The block grant program, which gets half of CMHS's funding, is the principal federal discretionary program supporting community-based mental health services for adults and children. “States may use block-grant dollars to provide a range of critical services including housing services and outreach to people who are homeless, employment training, case management, and peer support,” according the MHLG report.

Other longstanding programs, including the Comprehensive Community Mental Health Services for Children and Their Families Program and the Projects for Assistance in Transition from Homelessness (PATH), received increases of about $1 million less in Fiscal 2005 than in Fiscal 2004.

The president's budget request did not include funding for jail diversion programs and a program that provides outreach to and mental health treatment for the elderly, which had received funding in previous years.

Boroughs said she and other lobbyists met several times with members of the House Appropriations Committee to educate them about the mental health needs of the elderly.

Rep.

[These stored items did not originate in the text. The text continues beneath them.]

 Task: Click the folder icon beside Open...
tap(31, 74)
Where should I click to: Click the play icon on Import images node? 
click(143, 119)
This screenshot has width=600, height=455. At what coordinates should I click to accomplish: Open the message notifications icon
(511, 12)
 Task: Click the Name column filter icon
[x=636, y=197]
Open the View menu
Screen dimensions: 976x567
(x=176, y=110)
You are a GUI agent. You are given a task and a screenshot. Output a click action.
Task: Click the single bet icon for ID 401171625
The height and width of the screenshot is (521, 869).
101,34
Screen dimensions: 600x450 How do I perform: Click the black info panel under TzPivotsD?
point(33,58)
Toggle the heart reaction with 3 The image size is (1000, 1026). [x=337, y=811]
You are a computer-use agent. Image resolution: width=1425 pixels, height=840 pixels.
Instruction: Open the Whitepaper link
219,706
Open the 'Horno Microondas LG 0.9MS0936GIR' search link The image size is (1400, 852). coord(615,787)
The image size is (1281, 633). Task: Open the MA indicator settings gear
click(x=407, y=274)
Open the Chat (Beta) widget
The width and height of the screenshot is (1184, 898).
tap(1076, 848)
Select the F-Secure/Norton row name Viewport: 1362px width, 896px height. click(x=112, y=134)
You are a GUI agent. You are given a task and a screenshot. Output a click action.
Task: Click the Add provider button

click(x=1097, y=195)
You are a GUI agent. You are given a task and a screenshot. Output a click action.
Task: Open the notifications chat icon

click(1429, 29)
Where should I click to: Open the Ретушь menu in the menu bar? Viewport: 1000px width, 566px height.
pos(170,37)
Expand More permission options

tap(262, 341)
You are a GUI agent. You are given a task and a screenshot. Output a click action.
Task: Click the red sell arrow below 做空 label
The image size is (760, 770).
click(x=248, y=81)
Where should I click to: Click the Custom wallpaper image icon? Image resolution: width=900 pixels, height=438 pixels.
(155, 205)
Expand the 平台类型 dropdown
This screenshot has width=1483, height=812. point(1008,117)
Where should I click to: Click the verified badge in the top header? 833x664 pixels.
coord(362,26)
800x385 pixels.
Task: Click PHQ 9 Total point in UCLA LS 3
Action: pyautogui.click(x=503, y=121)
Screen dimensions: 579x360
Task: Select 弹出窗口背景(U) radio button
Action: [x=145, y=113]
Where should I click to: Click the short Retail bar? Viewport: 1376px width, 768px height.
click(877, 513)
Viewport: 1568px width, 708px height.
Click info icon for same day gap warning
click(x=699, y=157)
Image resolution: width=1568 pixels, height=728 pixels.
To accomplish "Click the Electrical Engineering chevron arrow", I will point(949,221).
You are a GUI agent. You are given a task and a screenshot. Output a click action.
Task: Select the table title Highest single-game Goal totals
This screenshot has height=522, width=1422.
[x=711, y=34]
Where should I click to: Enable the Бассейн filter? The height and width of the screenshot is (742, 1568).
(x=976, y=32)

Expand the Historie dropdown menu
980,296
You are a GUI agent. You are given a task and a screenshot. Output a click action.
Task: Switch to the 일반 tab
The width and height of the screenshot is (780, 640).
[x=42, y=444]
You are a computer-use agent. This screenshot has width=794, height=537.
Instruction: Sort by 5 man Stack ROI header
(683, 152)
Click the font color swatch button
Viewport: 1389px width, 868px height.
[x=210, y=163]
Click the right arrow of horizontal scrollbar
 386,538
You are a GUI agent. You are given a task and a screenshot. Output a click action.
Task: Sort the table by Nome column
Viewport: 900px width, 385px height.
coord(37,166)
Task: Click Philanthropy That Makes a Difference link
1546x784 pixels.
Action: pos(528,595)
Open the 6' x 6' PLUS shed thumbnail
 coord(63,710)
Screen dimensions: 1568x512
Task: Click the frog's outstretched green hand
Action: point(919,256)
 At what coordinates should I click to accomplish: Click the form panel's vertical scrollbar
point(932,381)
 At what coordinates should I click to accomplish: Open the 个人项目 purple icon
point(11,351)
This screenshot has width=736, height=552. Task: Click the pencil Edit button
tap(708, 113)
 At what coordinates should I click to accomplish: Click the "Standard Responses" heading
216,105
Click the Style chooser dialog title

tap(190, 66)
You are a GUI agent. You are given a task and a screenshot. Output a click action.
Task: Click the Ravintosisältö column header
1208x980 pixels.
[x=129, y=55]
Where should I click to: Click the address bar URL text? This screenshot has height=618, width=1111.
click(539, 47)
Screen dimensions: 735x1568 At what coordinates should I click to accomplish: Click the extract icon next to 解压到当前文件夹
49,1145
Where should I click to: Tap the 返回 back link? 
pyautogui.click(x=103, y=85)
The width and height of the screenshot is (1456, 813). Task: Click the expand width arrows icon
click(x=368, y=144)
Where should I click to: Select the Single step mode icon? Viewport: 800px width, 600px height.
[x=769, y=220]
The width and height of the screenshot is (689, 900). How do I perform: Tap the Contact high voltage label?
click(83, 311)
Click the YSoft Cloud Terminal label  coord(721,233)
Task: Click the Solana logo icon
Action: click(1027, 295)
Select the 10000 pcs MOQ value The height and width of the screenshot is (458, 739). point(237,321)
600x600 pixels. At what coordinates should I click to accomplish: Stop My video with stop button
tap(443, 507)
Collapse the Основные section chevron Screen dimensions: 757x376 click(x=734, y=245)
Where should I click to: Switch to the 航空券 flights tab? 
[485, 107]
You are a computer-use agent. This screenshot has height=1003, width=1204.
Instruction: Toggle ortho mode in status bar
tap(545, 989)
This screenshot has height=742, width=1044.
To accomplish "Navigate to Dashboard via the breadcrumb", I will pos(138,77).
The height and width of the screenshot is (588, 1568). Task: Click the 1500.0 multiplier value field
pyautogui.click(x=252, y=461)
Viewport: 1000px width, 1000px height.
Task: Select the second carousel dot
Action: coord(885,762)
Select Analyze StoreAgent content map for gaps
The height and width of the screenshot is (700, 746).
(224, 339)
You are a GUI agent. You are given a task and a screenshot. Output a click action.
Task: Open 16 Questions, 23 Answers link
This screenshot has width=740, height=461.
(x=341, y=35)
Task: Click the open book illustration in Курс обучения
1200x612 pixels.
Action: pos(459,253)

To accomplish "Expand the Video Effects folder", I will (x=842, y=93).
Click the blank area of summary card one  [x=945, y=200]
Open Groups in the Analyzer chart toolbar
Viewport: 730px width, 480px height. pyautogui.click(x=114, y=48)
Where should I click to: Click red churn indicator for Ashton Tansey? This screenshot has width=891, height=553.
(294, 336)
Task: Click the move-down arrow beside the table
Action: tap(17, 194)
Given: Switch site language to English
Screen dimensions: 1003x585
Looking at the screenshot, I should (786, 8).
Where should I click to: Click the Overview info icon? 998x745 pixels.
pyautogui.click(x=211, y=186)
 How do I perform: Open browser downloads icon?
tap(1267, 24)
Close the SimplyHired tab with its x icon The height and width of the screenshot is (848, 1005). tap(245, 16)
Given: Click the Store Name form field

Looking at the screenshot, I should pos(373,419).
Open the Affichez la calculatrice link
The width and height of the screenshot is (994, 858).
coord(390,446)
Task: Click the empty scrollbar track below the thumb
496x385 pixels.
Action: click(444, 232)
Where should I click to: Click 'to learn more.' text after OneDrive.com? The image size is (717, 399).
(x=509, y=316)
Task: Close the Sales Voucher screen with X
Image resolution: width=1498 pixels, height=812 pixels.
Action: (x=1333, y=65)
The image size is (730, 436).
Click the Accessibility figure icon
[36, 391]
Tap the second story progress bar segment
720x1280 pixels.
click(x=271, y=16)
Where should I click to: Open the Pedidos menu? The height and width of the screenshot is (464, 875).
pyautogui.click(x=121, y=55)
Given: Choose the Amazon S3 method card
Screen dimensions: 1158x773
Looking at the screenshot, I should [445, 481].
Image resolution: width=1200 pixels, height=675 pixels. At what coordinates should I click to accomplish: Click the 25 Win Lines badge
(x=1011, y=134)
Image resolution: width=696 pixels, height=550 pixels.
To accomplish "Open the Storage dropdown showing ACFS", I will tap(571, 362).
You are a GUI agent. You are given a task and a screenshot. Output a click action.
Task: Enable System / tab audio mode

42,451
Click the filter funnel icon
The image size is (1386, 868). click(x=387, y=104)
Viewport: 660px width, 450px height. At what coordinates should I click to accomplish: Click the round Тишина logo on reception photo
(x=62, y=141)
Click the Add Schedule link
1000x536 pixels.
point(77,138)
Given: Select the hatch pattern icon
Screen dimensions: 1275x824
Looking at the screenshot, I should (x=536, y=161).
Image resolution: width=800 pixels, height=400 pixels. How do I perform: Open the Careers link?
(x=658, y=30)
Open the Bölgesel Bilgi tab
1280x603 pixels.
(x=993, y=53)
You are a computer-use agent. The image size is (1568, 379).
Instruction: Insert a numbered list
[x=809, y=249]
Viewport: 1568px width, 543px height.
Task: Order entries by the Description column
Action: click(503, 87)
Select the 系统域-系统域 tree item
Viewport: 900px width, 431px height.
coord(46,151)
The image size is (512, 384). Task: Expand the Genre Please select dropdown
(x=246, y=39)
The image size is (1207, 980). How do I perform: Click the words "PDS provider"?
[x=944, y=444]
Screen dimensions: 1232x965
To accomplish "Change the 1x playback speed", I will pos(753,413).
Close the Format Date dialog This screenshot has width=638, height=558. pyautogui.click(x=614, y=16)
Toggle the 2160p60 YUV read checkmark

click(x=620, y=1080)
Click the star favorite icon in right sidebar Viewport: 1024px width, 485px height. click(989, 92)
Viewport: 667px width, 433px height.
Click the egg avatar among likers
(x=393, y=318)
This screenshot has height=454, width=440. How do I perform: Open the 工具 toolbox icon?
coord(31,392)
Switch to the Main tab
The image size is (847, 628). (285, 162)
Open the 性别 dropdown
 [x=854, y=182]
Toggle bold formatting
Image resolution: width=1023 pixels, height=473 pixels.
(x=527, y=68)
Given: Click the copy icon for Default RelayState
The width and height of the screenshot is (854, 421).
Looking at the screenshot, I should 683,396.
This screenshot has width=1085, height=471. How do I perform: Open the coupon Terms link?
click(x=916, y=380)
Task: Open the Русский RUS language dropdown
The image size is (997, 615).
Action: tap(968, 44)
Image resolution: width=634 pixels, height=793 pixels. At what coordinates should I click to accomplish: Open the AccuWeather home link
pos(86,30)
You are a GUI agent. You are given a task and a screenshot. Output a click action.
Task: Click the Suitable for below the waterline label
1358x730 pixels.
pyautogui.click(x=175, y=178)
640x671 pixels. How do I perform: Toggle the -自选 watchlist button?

Patrick Kennedy (D-R.I.), a member of the House Appropriations Subcommittee on Labor, Health and Human Services, and Education and a staunch supporter of mental health parity, “led the fight within the Appropriations Committee to restore the funds” for the mental health program for the elderly, according to a press release from Kennedy's office.

As a result of these advocacy efforts, the House restored $5 million to the CMHS program for the elderly, the same amount the program had been given for the past three years.

Congress also restored funding for the jail diversion program at the same $7 million level the program was funded in Fiscal 2004. Although Bush signed the Mentally Ill Offender Treatment and Crime Reduction Act of 2004 into law in October 2004 (Public Law 108-414), authorizing $50 million for Fiscal 2005, the omnibus legislation contains no new funds for the bill.

The legislation, strongly supported by APA, authorizes funding for states and local communities to develop jail diversion programs and cross-train criminal justice, law enforcement, court, and mental health personnel; it also provides mental health services for ex-inmates upon re-entry into the community, according to DGR.